Instructions for the task: The listing that follows should be copied in full, exactly as written.

Data listing:
>>>>>

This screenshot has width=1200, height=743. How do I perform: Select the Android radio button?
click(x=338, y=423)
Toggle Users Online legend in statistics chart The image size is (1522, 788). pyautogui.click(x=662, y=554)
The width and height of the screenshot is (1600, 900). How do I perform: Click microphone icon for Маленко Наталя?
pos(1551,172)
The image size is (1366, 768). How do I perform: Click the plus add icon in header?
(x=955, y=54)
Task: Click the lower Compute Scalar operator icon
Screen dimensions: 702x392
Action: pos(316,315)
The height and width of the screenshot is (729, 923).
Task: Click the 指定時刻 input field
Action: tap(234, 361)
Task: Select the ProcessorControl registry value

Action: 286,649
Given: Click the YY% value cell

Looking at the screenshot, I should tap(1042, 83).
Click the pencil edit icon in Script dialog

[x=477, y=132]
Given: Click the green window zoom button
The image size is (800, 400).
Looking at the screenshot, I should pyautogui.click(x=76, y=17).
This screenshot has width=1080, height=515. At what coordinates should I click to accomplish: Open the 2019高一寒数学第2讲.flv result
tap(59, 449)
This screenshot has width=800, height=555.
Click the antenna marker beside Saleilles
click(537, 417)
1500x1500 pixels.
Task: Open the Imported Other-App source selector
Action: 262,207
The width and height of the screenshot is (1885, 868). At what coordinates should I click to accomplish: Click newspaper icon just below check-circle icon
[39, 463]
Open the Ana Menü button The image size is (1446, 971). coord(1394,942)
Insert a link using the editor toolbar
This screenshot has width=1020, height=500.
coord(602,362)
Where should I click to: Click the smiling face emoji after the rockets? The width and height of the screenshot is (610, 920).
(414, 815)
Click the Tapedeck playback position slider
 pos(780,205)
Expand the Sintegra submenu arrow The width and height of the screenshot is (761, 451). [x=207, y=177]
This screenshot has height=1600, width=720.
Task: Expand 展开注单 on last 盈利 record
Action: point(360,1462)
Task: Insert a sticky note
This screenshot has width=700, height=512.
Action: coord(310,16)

<<<<<

Reply:
This screenshot has width=1200, height=743. How do I perform: Select the Android radio button?
click(x=338, y=423)
Toggle Users Online legend in statistics chart The image size is (1522, 788). pyautogui.click(x=662, y=554)
The width and height of the screenshot is (1600, 900). How do I perform: Click microphone icon for Маленко Наталя?
pos(1551,172)
The image size is (1366, 768). How do I perform: Click the plus add icon in header?
(x=955, y=54)
Task: Click the lower Compute Scalar operator icon
Screen dimensions: 702x392
Action: pos(316,315)
The height and width of the screenshot is (729, 923).
Task: Click the 指定時刻 input field
Action: tap(234, 361)
Task: Select the ProcessorControl registry value

Action: 286,649
Given: Click the YY% value cell

Looking at the screenshot, I should tap(1042, 83).
Click the pencil edit icon in Script dialog

[x=477, y=132]
Given: Click the green window zoom button
The image size is (800, 400).
Looking at the screenshot, I should pyautogui.click(x=76, y=17).
This screenshot has width=1080, height=515. At what coordinates should I click to accomplish: Open the 2019高一寒数学第2讲.flv result
tap(59, 449)
This screenshot has width=800, height=555.
Click the antenna marker beside Saleilles
click(537, 417)
1500x1500 pixels.
Task: Open the Imported Other-App source selector
Action: 262,207
The width and height of the screenshot is (1885, 868). At what coordinates should I click to accomplish: Click newspaper icon just below check-circle icon
[39, 463]
Open the Ana Menü button The image size is (1446, 971). coord(1394,942)
Insert a link using the editor toolbar
This screenshot has width=1020, height=500.
coord(602,362)
Where should I click to: Click the smiling face emoji after the rockets? The width and height of the screenshot is (610, 920).
(414, 815)
Click the Tapedeck playback position slider
 pos(780,205)
Expand the Sintegra submenu arrow The width and height of the screenshot is (761, 451). [x=207, y=177]
This screenshot has height=1600, width=720.
Task: Expand 展开注单 on last 盈利 record
Action: point(360,1462)
Task: Insert a sticky note
This screenshot has width=700, height=512.
Action: coord(310,16)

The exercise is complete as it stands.